* **Information shown**:
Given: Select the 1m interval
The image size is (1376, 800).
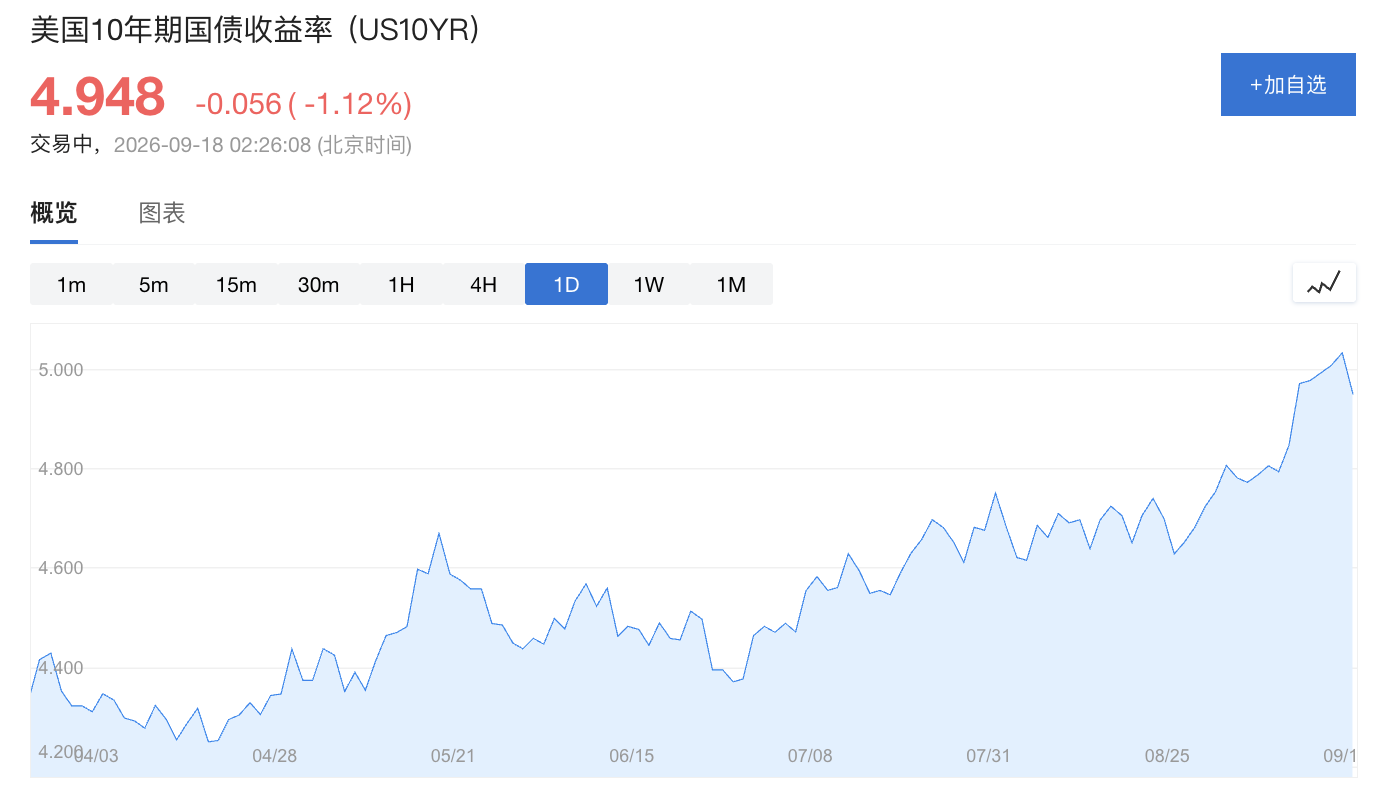Looking at the screenshot, I should click(x=71, y=284).
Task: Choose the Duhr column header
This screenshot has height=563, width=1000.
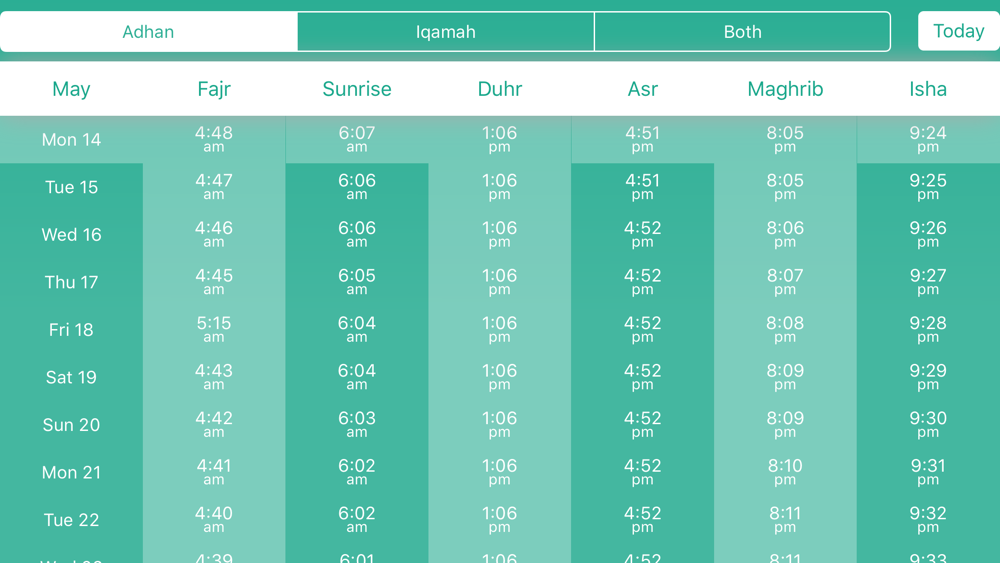Action: click(x=500, y=89)
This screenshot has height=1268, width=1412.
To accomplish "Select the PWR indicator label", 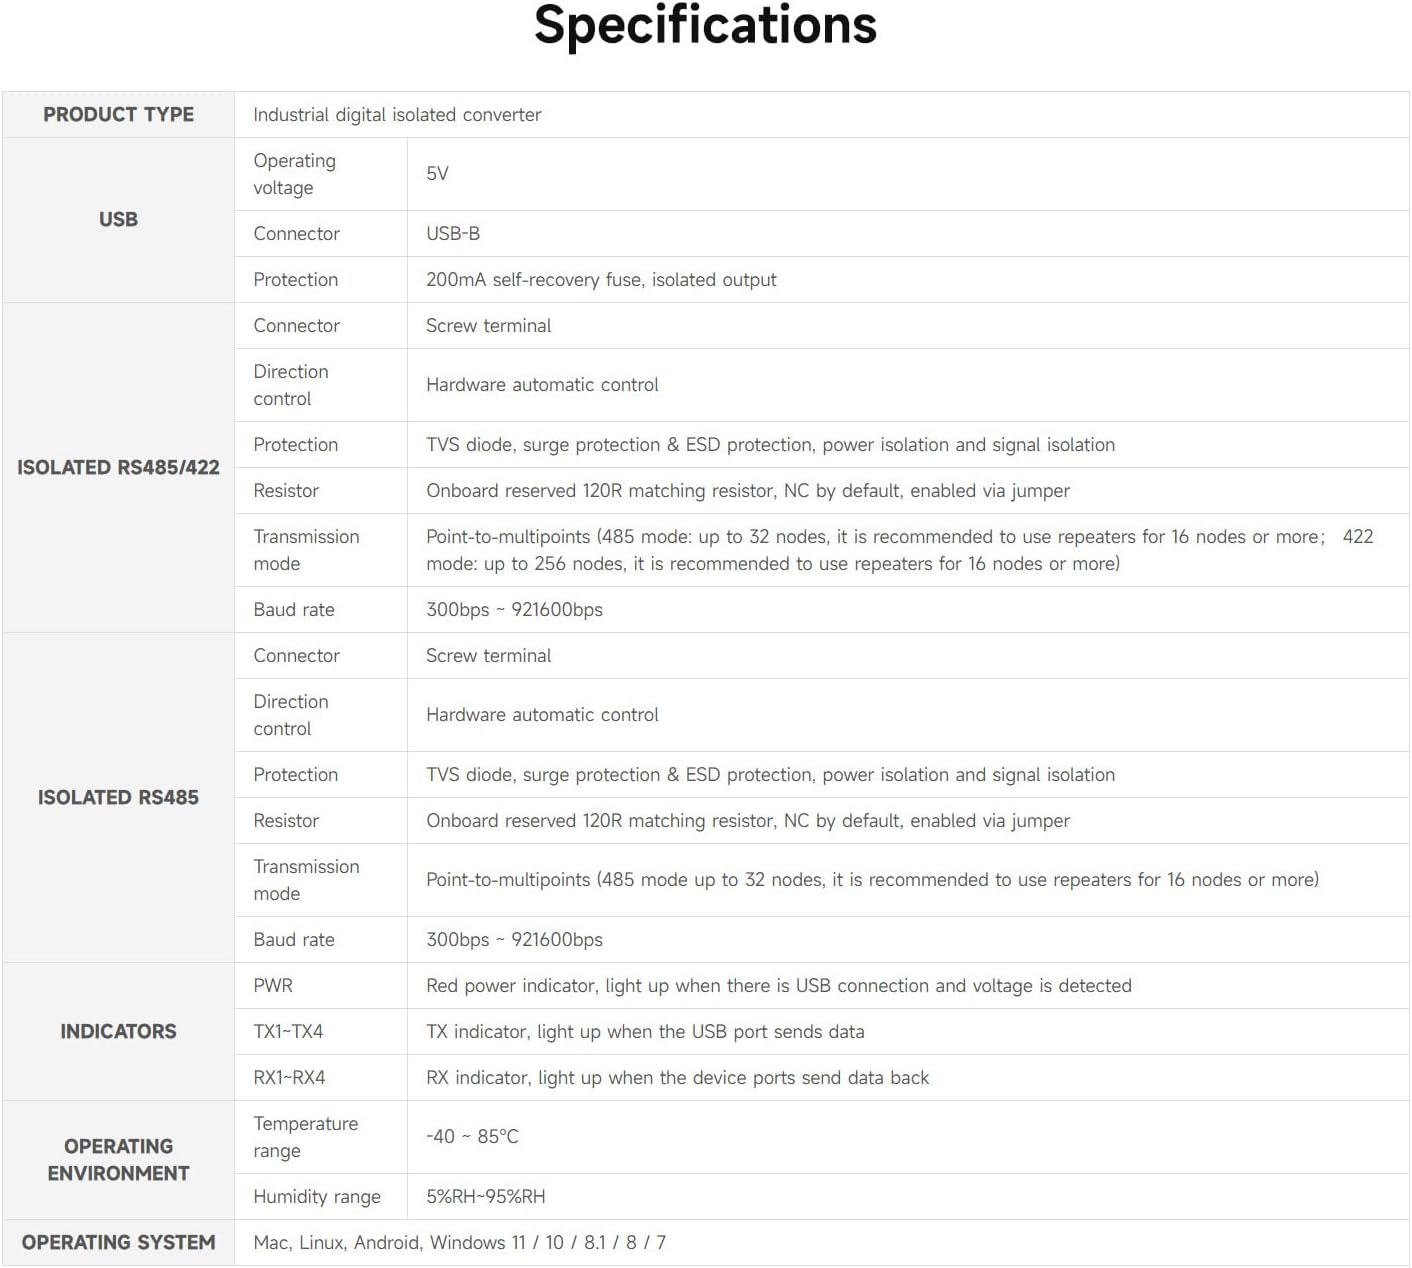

* **Task directions**: Take the line containing "This screenshot has height=1268, width=1412." and every line after it up to the end of the entries, and quote them exactly. Both ends count; the pictures do not.

* **Exercise response**:
This screenshot has height=1268, width=1412.
To accomplish "Select the PWR indicator label", 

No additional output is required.